Что еще важнее, если мы возлагаем всю вину на Обаму, получается, что мы игнорируем характер российско-американских отношений в 2000-х годах, в течение которых поначалу настороженно дружелюбные отношения между Путиным и Бушем, сложившиеся после трагедии 11 сентября, скатились к вялотекущему антагонизму после войны в Ираке и второго раунда расширения НАТО. На Мюнхенской конференции по безопасности в 2007 году Путин озвучил свое недовольство политикой США, а в 2008 году на саммите НАТО в Бухаресте он откровенно изложил свое отношение к Украине как к вассалу России, заявив, обращаясь к Бушу, что «Украина — это даже не государство». Кто-то может сказать, что Обаме следовало встать на более жесткий курс по отношению к России, чтобы сдержать Путина, однако антагонистические взгляды Кремля — и даже планы Путина в отношении Украины — сформировались задолго до прихода Барака Обамы к власти в США.
Нам крайне важно отказаться от этих поисков виноватых, если мы хотим сформулировать эффективную и адекватную политику в отношении России. Обвинения в том, что мы спровоцировали Россию на агрессивное поведение или были недостаточно жесткими в отношениях с Кремлем, искажают нынешние дебаты, заставляя одну сторону цепляться за иллюзорную «грандиозную сделку» с Россией ради снижения уровня напряженности, а другую — пытаться выиграть главный приз за «самый жесткий подход» по отношению к Москве. Такие колебания в дебатах приводят наших союзников и сторонников России в смятение, мешая им понять наши намерения.
Вместо этого мы должны смириться с тем, что наш антагонизм с Кремлем будет сохраняться в обозримом будущем, и попытаться разработать четкий, последовательный и рациональный ответ, который позволит нам сотрудничать с Кремлем там, где наши интересы пересекаются, и противостоять ему там, где своими действиями он может помешать нашим ключевым интересам (включая европейскую систему безопасности и независимость государств, граничащих с Россией). Нам не следует приносить эти ключевые интересы в жертву неким расплывчатым обещаниям «сотрудничества» ради того, чтобы просто «поладить», как любит говорить Трамп.

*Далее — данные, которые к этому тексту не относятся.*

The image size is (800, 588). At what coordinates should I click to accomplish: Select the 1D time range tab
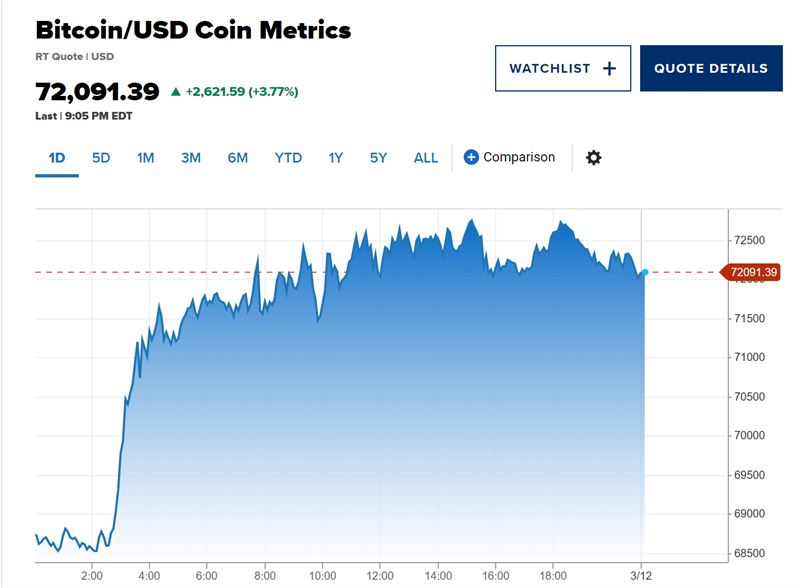pos(56,158)
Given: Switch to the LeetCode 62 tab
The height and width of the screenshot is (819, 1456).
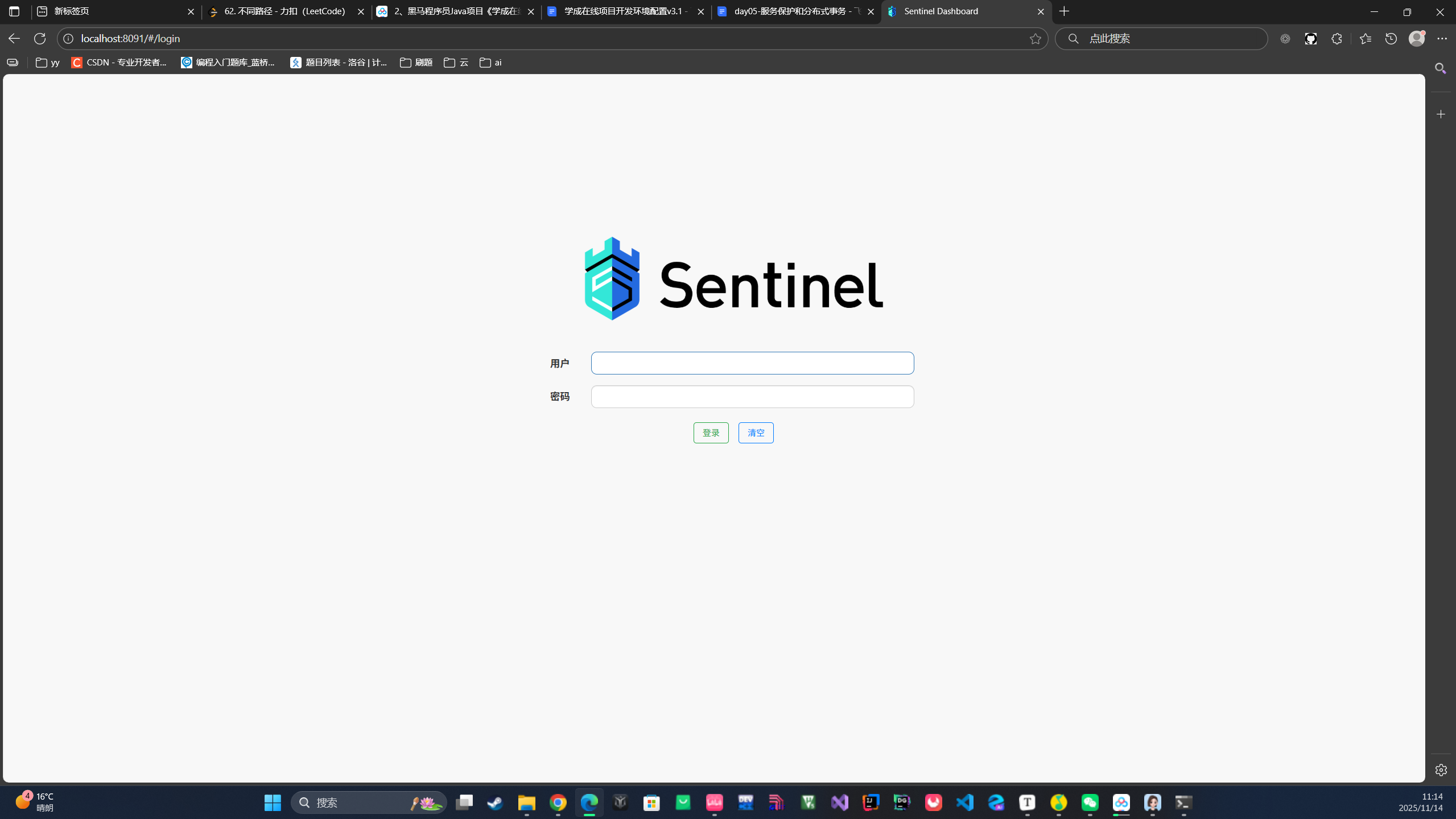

Недавно, после своего возвращения из Москвы, госсекретарь США Рекс Тиллерсон (Rex Tillerson) заявил, что отношения между нашими странами находятся на низком уровне. Но это не должно служить поводом для поспешных действий. Если мы попытаемся составить список областей, в которых мы действительно можем сотрудничать с Россией, он окажется очень коротким (ограниченный обмен разведданными, касающимися борьбы с терроризмом, и минимальное сотрудничество в Сирии). Предположение, что в напряженных отношениях между США и Россией каким-то образом виновны мы — и поэтому мы должны срочно принимать меры — ошибочно и контрпродуктивно.
Путин мастерски умеет находить слабые места у своих противников и откровенно ими пользоваться. Он научился эффективно применять на практике афоризм Ленина: «Надави штыком. Если штык упрется в сталь, отступи. Если почувствуешь плоть — коли!» Путин будет «надавливать» при каждой удобной возможности, провоцируя проблемы и заставляя нас встречать его попытки «сталью».
Начиная с укрепления армии Украины и систем защиты в странах Балтии и заканчивая ужесточением санкций против российских лидеров, мы не должны сомневаться в нашей способности сдерживать Россию и предотвращать ее агрессию. И нам не стоит винить себя в том, что мы оказались в такой ситуации.